Tina Modotti. Photographer and Revolutionary

01.07.-07.11.10

In the exhibition "TINA MODOTTI – Photographer and Revolutionary", KUNST HAUS WIEN presents a comprehensive retrospective of a legendary photographer who has still not received the attention she deserves. Tina Modotti, who was born in 1896 in Udine, Italy and died in 1942 in Mexico, was one of the most fascinating women of the 20th century. She became famous as a result of the photographs she created in Mexico in the 1920s and her involvement in the revolutionary movements of her time.

The exhibition traces the path of Tina Modotti's life, which took her from Italy to California, Mexico, Berlin, Moscow, Paris, Spain and back to Mexico, and acquaints us with the people who were important to her, among them the photographers Edward Weston and Johan Hagemeyer, the author B. Traven and the artists Diego Rivera and Frida Kahlo. It also presents other photographers' impressions of Modotti, who had started out as an actress in silent films, among them one of the most highly priced nude photographs in the history of photography, the image "The White Iris", made by Edward Weston in 1921.
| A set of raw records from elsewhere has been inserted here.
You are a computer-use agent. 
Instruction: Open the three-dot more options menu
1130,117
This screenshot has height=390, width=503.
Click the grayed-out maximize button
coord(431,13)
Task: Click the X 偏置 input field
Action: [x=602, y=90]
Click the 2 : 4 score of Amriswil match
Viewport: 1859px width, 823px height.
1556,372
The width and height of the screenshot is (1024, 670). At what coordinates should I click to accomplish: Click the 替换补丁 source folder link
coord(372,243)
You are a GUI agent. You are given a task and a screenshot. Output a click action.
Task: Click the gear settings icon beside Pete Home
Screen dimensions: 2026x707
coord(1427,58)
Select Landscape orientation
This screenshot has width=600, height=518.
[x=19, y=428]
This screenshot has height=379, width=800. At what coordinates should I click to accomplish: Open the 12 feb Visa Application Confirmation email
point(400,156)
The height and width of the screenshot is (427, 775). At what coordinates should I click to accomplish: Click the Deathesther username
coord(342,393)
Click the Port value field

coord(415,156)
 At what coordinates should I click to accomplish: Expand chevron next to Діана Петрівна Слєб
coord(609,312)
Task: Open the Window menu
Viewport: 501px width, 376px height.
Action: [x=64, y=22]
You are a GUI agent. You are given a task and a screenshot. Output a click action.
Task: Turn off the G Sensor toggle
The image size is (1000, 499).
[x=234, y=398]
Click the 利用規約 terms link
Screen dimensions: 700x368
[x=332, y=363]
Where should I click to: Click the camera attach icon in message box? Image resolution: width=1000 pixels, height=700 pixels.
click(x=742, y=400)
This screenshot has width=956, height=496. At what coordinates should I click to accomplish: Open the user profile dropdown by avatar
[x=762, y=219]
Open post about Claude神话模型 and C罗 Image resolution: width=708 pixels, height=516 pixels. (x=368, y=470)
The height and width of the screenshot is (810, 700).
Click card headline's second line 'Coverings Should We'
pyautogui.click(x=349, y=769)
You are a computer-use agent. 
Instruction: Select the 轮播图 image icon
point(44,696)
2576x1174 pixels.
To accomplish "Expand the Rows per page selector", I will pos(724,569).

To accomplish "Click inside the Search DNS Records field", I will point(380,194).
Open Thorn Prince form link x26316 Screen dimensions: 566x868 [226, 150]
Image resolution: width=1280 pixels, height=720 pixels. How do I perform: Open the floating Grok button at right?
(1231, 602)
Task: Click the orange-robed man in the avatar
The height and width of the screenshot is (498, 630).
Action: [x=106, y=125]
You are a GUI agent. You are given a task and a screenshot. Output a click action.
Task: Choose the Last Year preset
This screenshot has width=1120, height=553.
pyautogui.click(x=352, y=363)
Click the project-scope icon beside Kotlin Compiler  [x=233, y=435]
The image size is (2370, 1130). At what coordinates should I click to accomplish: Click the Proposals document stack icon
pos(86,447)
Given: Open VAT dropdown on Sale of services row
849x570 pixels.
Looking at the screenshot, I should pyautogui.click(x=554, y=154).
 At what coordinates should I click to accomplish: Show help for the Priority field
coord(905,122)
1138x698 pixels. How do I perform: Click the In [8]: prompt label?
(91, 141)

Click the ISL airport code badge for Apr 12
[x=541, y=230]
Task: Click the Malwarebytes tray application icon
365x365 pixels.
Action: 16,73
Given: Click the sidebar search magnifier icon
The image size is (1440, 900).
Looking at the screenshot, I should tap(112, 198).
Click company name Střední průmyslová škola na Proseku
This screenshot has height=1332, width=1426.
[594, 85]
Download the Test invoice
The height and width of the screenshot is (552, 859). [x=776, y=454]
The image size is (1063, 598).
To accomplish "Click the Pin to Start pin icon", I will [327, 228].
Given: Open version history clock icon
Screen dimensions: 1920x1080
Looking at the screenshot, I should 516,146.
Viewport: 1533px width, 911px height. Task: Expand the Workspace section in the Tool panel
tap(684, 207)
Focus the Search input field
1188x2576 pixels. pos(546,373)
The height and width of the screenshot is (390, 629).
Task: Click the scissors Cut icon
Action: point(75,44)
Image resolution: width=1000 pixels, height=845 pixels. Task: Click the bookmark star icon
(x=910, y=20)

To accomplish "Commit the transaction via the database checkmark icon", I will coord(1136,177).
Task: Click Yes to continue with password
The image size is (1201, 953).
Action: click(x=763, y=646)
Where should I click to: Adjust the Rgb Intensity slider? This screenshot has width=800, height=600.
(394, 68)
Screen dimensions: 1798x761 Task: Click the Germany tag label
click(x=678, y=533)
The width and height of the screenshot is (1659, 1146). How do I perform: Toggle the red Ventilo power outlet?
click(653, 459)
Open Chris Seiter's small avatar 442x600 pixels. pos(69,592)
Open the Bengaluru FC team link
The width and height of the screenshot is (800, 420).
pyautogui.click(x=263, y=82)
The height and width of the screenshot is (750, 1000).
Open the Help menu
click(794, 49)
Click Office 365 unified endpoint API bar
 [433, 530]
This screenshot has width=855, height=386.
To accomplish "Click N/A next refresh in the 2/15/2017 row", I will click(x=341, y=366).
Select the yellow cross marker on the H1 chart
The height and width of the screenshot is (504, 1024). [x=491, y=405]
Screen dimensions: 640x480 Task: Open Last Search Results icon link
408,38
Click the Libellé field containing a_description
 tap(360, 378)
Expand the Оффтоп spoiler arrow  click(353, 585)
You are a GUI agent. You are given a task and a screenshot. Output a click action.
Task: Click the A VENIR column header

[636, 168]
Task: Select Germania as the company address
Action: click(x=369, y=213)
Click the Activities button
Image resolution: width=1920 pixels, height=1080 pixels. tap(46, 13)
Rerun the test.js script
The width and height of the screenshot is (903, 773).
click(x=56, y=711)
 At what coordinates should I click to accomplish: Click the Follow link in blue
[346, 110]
Starting from a reminiscence of the reknowned exhibition of Tina Modotti's photographic works that was presented in December 1929 at the National Library in Mexico City, the exhibition offers an overview of all important areas of her creations as a photographer.
This retrospective of her photographic works includes her portraits, her studies of plant, her famous series on the "Women of Tehuantepec", her images of the revolutionary movements of the 1920s and her photographs of puppeteers as well as little-known, rare material such as her studies of the murals of Diego Rivera.